Bazen yardımın aranması gereken yerde yardım aramaktan kaçınır ve durumu görmezden gelir. Her iki yaklaşımın da çocuklara zarar vermesi kaçınılmazdır. Günümüzde vazgeçilmez hale gelen sosyal medya ile bile kişi kendi çocuklarından kişilik özellikleri ve aile yapısı ne olursa olsun tek tip bir büyüme, gelişme ve davranış özelliği beklemekte, sürekli akranlarını kıyaslamakta ve gelişim evrelerini masum ve masum olabilecekleri yorumlamaktadır.
Öncelikle her çocuğu bireysel olarak değerlendirmek, yaşıtlarıyla kıyaslamamak ve bazı gelişim özelliklerinde farklılık gösterebileceğini bilerek baskı yapmamak önemli olacaktır.
Okul çağındaki çocuk için ebeveynler ne yapmalı?
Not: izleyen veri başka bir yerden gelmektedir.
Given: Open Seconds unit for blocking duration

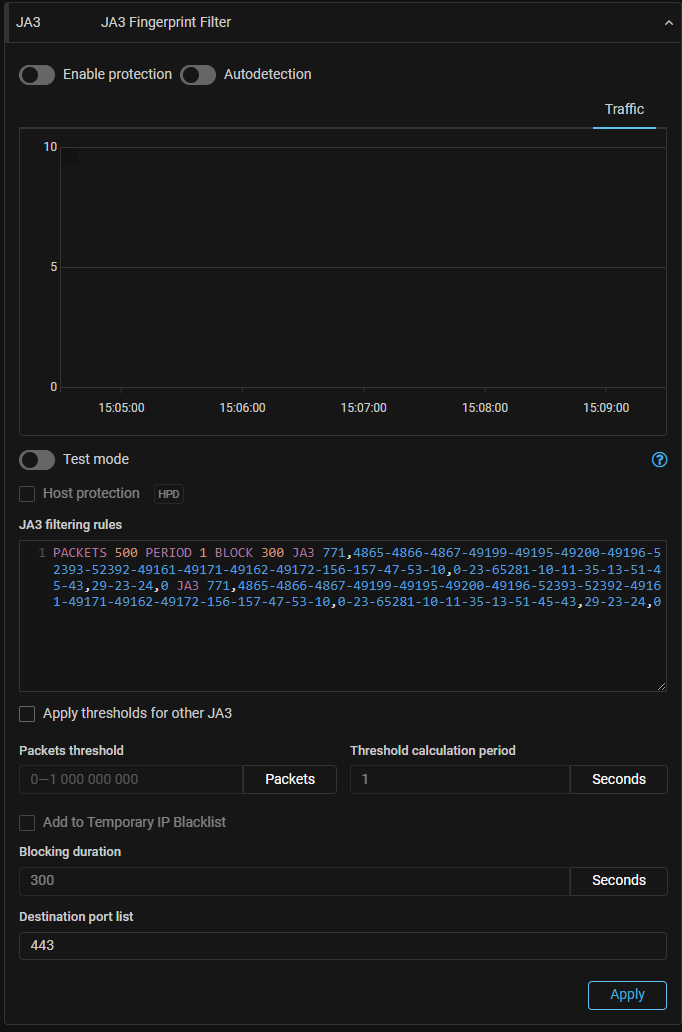Looking at the screenshot, I should (618, 881).
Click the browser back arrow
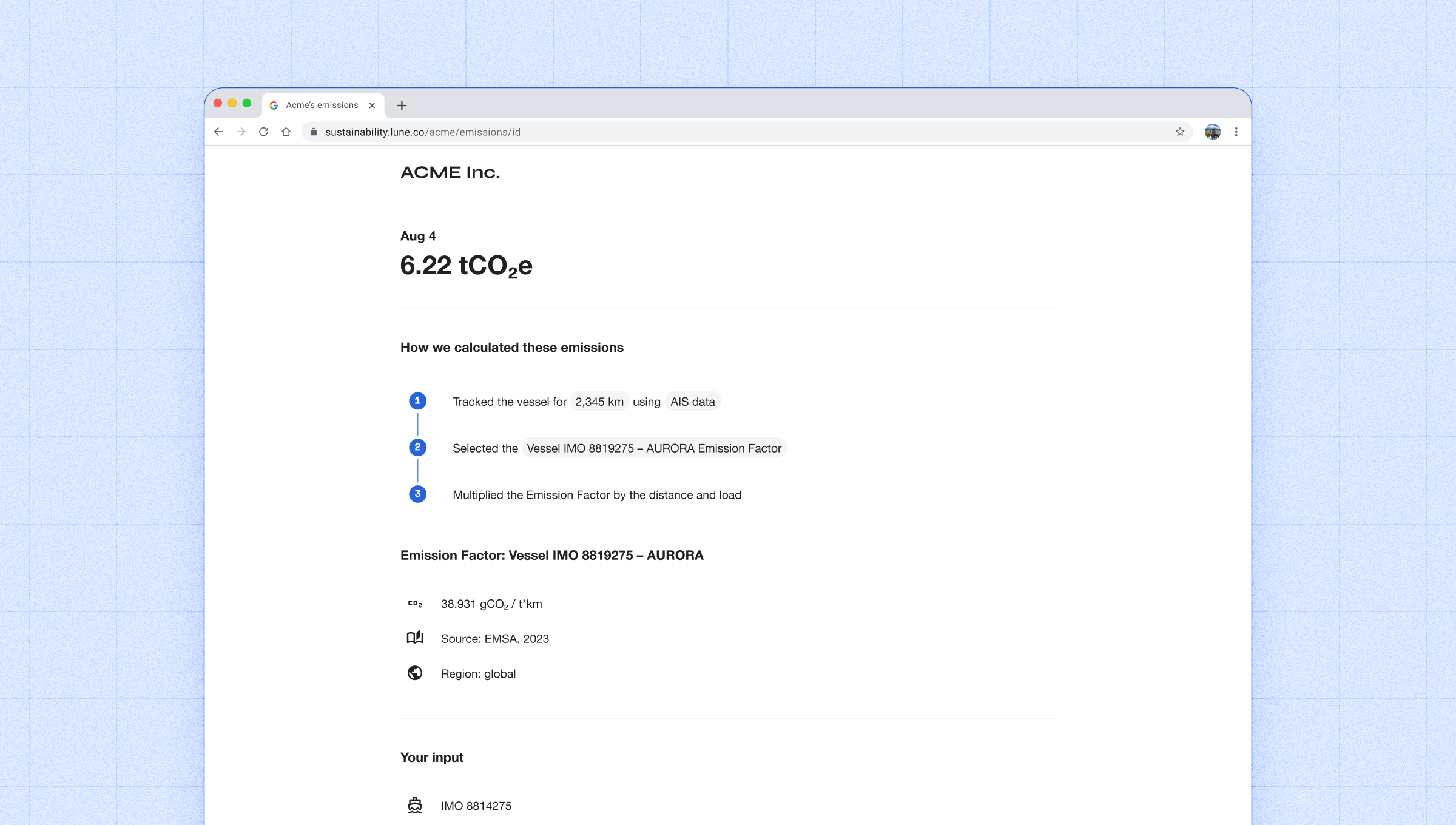This screenshot has width=1456, height=825. coord(218,132)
Temel yaşam, gıda, sağlık ve eğitim hakkı, özür dilemeden özenle yerine getirilmelidir. Koşulsuz sevildiklerini bilmeye ihtiyaç duydukları bu özel dönemde, ebeveynleri tarafından sevilmeleri ve sevildiğini hissetmeleri gerekir. Yine ev ortamını korkmadan kendilerini ifade edebilecekleri birincil alan haline getirmeye çalışılmalıdır.
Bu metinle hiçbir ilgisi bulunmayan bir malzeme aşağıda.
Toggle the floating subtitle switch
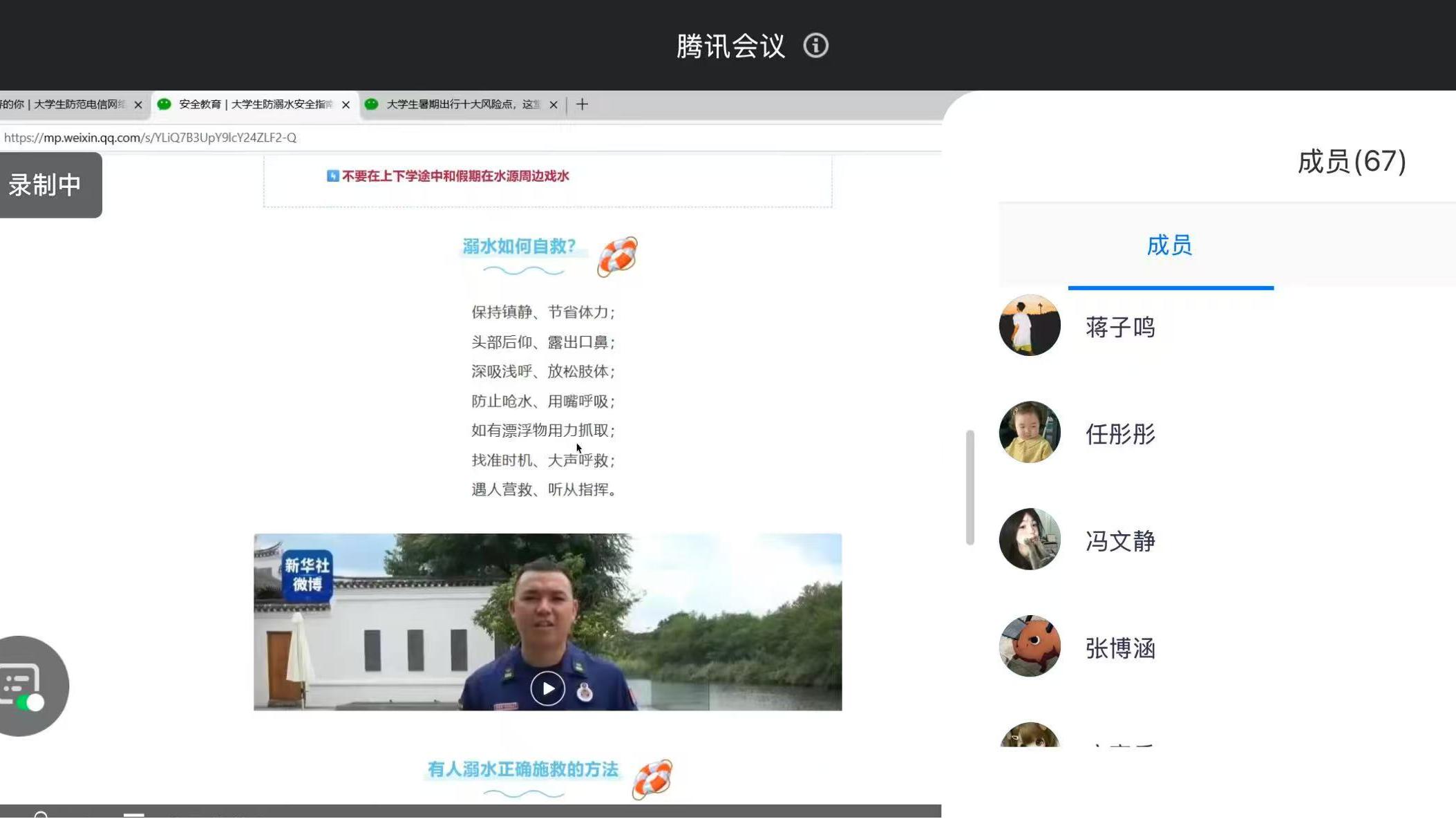This screenshot has width=1456, height=819. [29, 703]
Fikirlerine saygı duyulmalı, sadece akademik başarıları değil, yaşamları hakkında sorular sorulmalı, söyledikleri dinlenmeli, alay edilmemeli, küçümsenmemelidir. Sordukları sorulara özenle cevap verilmeli, merakları giderilmemeli, çocuklar aldatılmamalıdır. Zamanlarının sorumluluğunu almalı ve ailede değerli olduklarını hissetmelerine yardımcı olunmalıdır.
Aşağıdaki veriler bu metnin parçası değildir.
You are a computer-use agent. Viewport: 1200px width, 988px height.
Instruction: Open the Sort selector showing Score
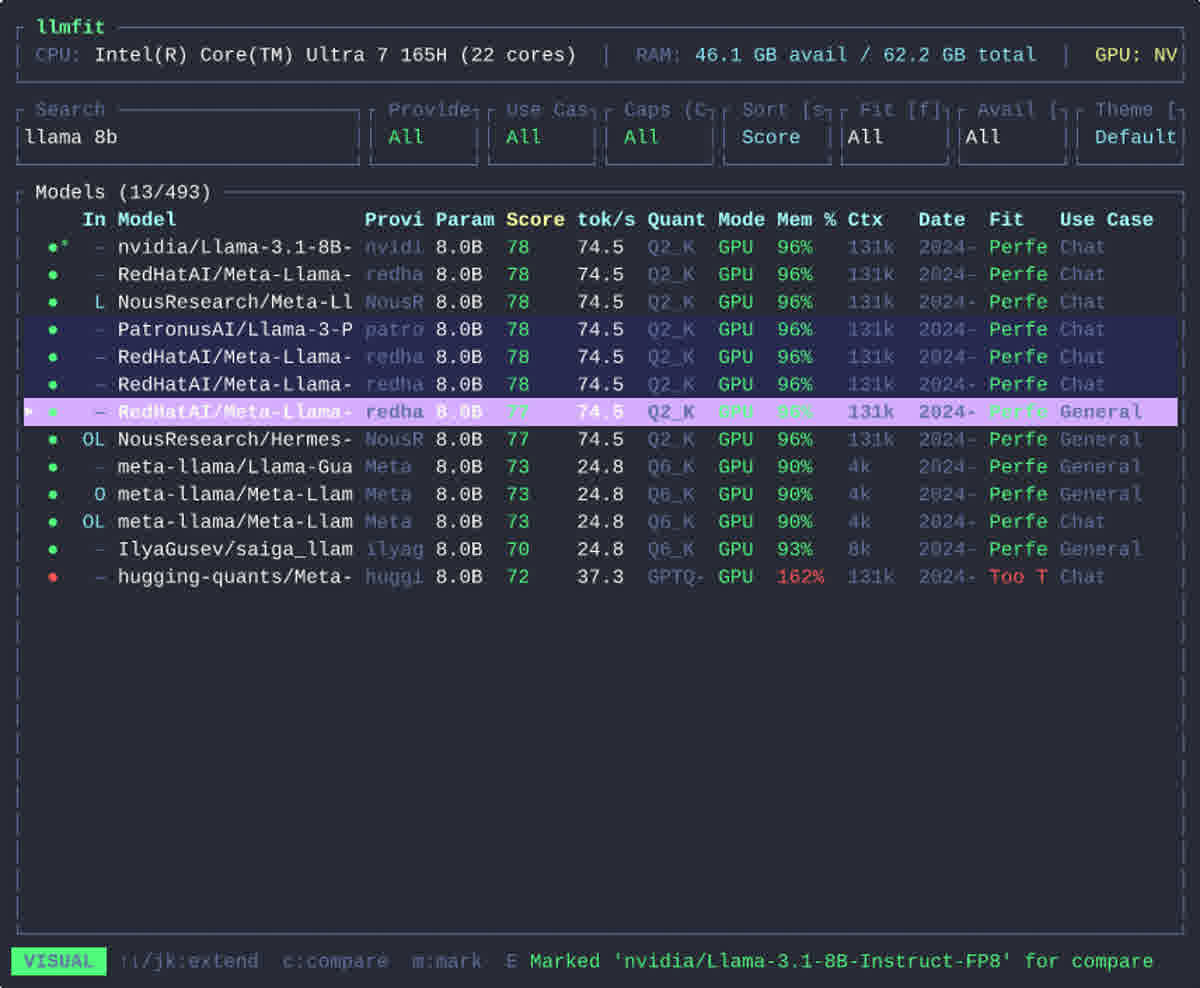point(777,137)

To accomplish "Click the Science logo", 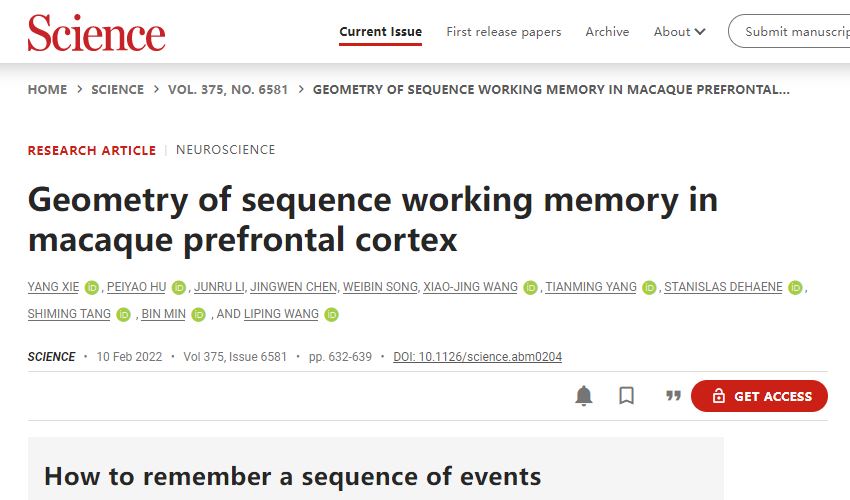I will [x=96, y=33].
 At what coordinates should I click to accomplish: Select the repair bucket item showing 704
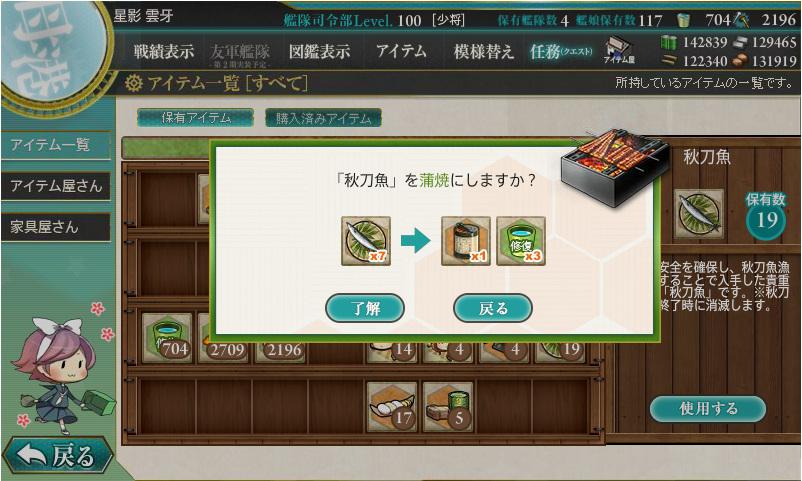click(x=167, y=338)
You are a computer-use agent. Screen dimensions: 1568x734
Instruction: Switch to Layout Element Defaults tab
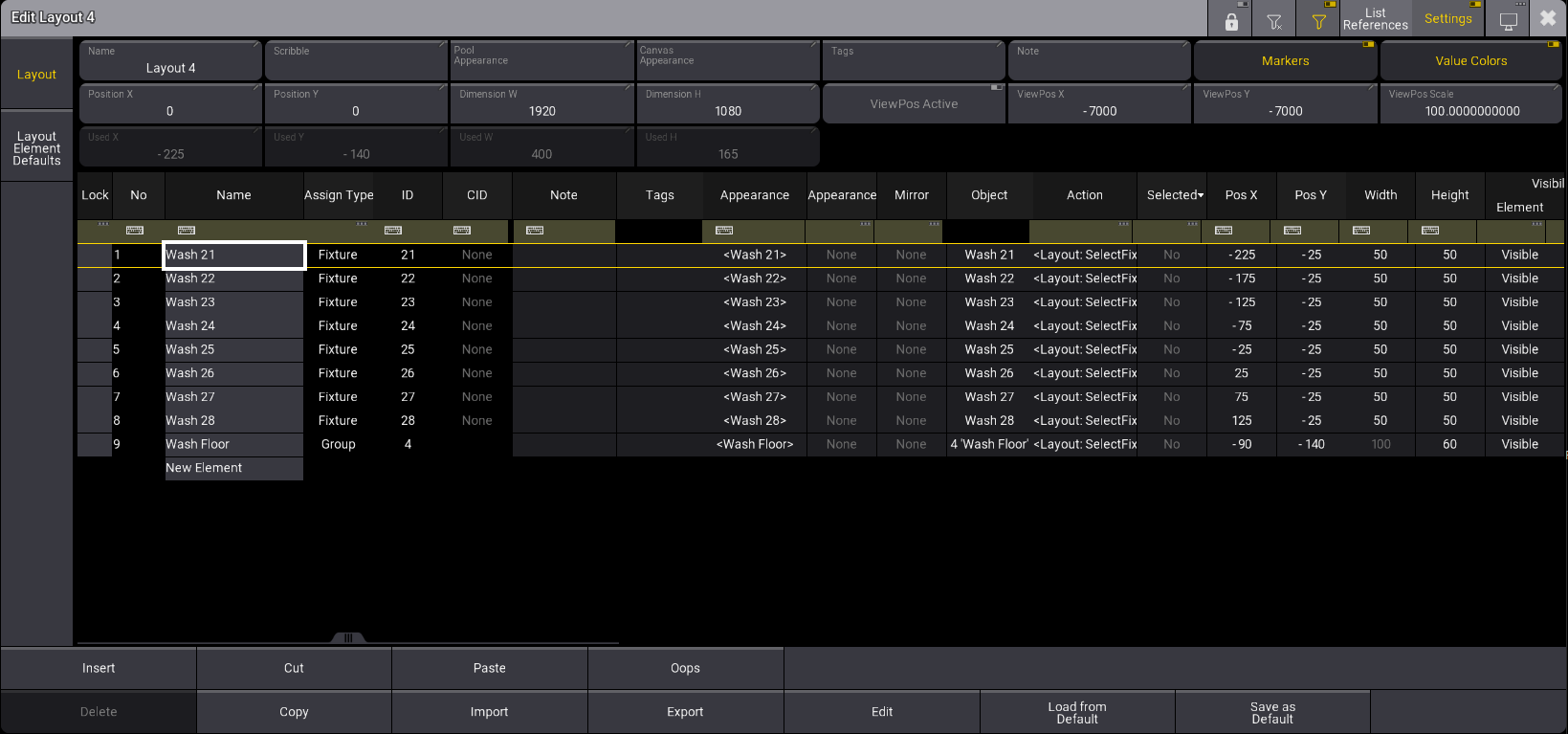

Ancak devir sırasında kaldıramayacakları yükler omuzlarına yüklenmemelidir. Spor ya da müzik gibi hobi alanlarında kendilerinin seçecekleri ve ebeveynlerinin dikte etmediği bir alan varsa, bu beceriler mümkün olduğunca teşvik edilmelidir. Ne olursa olsun, onların hala çocuk oldukları ve fiziksel ve duygusal olarak yetişkin yetkinliğinden yoksun oldukları her zaman akılda tutulmalıdır.
Çocuklara karşı sabırlı olunmalı, herhangi bir sorun olduğunda ehil ve yetkili kişilerden yardım istemekten çekinmemelisiniz. Ve hepsinden önemlisi, sadece dil açısından değil, davranış açısından da çocuklara rol model olmaya çalışılmalıdır.